* _Exercise aim_: Rewrite the entries below, changing every "This screenshot has" to "The screenshot has" and leaving all other text as it stands.

* _Dataset entries_:
--*--
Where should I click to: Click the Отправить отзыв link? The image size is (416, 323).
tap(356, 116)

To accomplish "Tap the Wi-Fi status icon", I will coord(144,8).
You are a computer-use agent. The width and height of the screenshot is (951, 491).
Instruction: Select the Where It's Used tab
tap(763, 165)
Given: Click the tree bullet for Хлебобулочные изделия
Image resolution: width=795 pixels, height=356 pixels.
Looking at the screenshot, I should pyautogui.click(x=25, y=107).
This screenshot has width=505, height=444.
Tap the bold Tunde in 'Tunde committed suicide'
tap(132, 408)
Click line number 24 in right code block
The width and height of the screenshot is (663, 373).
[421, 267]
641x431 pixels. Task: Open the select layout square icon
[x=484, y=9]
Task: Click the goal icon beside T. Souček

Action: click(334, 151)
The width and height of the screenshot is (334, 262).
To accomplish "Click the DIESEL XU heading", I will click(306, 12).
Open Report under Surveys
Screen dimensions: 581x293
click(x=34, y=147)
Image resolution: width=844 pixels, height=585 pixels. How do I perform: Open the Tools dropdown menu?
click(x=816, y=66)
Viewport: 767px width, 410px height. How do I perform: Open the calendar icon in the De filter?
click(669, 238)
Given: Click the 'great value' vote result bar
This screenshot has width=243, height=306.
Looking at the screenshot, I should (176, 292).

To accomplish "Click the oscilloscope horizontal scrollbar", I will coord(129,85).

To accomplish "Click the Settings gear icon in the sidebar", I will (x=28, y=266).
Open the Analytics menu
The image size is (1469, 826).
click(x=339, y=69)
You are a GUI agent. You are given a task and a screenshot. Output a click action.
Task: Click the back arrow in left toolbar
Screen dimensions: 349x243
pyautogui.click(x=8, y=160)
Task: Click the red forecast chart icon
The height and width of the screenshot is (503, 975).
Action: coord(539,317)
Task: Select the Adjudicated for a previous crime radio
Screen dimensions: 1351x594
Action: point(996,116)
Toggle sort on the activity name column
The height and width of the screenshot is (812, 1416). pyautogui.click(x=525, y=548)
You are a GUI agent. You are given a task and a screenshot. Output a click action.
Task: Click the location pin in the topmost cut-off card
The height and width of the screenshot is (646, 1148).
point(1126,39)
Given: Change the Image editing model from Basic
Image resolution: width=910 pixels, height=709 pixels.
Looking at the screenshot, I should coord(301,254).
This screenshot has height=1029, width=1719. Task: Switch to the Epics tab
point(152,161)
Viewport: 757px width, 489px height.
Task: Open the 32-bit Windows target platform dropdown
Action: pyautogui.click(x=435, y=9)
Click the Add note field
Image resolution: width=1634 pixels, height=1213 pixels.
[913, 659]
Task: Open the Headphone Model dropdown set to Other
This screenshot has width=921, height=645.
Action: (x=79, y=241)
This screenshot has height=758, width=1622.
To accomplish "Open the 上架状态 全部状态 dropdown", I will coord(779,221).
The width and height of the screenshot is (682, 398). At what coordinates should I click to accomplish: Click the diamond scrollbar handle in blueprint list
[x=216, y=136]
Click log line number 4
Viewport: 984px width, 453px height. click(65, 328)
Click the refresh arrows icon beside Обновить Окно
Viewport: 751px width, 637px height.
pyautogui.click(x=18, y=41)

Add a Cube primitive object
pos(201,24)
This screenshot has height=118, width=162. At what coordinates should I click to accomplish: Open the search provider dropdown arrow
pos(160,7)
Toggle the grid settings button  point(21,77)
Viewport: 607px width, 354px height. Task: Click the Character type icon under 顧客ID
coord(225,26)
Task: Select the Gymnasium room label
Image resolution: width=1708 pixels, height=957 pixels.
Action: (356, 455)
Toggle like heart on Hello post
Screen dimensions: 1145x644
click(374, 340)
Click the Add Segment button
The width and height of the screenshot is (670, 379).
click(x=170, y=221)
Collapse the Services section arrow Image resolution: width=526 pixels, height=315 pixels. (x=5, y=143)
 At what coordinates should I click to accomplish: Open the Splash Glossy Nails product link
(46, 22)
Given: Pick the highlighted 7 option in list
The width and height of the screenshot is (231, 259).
--*--
* _Output for this task_:
Where should I click to: Click the Отправить отзыв link? The image size is (416, 323).
tap(356, 116)

To accomplish "Tap the Wi-Fi status icon", I will coord(144,8).
You are a computer-use agent. The width and height of the screenshot is (951, 491).
Instruction: Select the Where It's Used tab
tap(763, 165)
Given: Click the tree bullet for Хлебобулочные изделия
Image resolution: width=795 pixels, height=356 pixels.
Looking at the screenshot, I should pyautogui.click(x=25, y=107).
The screenshot has width=505, height=444.
Tap the bold Tunde in 'Tunde committed suicide'
tap(132, 408)
Click line number 24 in right code block
The width and height of the screenshot is (663, 373).
[421, 267]
641x431 pixels. Task: Open the select layout square icon
[x=484, y=9]
Task: Click the goal icon beside T. Souček

Action: click(334, 151)
The width and height of the screenshot is (334, 262).
To accomplish "Click the DIESEL XU heading", I will click(306, 12).
Open Report under Surveys
Screen dimensions: 581x293
click(x=34, y=147)
Image resolution: width=844 pixels, height=585 pixels. How do I perform: Open the Tools dropdown menu?
click(x=816, y=66)
Viewport: 767px width, 410px height. How do I perform: Open the calendar icon in the De filter?
click(669, 238)
Given: Click the 'great value' vote result bar
The screenshot has width=243, height=306.
Looking at the screenshot, I should (176, 292).

To accomplish "Click the oscilloscope horizontal scrollbar", I will coord(129,85).

To accomplish "Click the Settings gear icon in the sidebar", I will (x=28, y=266).
Open the Analytics menu
The image size is (1469, 826).
click(x=339, y=69)
You are a GUI agent. You are given a task and a screenshot. Output a click action.
Task: Click the back arrow in left toolbar
Screen dimensions: 349x243
pyautogui.click(x=8, y=160)
Task: Click the red forecast chart icon
The height and width of the screenshot is (503, 975).
Action: coord(539,317)
Task: Select the Adjudicated for a previous crime radio
Screen dimensions: 1351x594
Action: point(996,116)
Toggle sort on the activity name column
The height and width of the screenshot is (812, 1416). pyautogui.click(x=525, y=548)
You are a GUI agent. You are given a task and a screenshot. Output a click action.
Task: Click the location pin in the topmost cut-off card
The height and width of the screenshot is (646, 1148).
point(1126,39)
Given: Change the Image editing model from Basic
Image resolution: width=910 pixels, height=709 pixels.
Looking at the screenshot, I should coord(301,254).
The screenshot has height=1029, width=1719. Task: Switch to the Epics tab
point(152,161)
Viewport: 757px width, 489px height.
Task: Open the 32-bit Windows target platform dropdown
Action: pyautogui.click(x=435, y=9)
Click the Add note field
Image resolution: width=1634 pixels, height=1213 pixels.
[913, 659]
Task: Open the Headphone Model dropdown set to Other
The screenshot has width=921, height=645.
Action: (x=79, y=241)
The screenshot has height=758, width=1622.
To accomplish "Open the 上架状态 全部状态 dropdown", I will coord(779,221).
The width and height of the screenshot is (682, 398). At what coordinates should I click to accomplish: Click the diamond scrollbar handle in blueprint list
[x=216, y=136]
Click log line number 4
Viewport: 984px width, 453px height. click(65, 328)
Click the refresh arrows icon beside Обновить Окно
Viewport: 751px width, 637px height.
pyautogui.click(x=18, y=41)

Add a Cube primitive object
pos(201,24)
The screenshot has height=118, width=162. At what coordinates should I click to accomplish: Open the search provider dropdown arrow
pos(160,7)
Toggle the grid settings button  point(21,77)
Viewport: 607px width, 354px height. Task: Click the Character type icon under 顧客ID
coord(225,26)
Task: Select the Gymnasium room label
Image resolution: width=1708 pixels, height=957 pixels.
Action: (356, 455)
Toggle like heart on Hello post
Screen dimensions: 1145x644
click(374, 340)
Click the Add Segment button
The width and height of the screenshot is (670, 379).
click(x=170, y=221)
Collapse the Services section arrow Image resolution: width=526 pixels, height=315 pixels. (x=5, y=143)
 At what coordinates should I click to accomplish: Open the Splash Glossy Nails product link
(46, 22)
Given: Pick the highlighted 7 option in list
The width and height of the screenshot is (231, 259).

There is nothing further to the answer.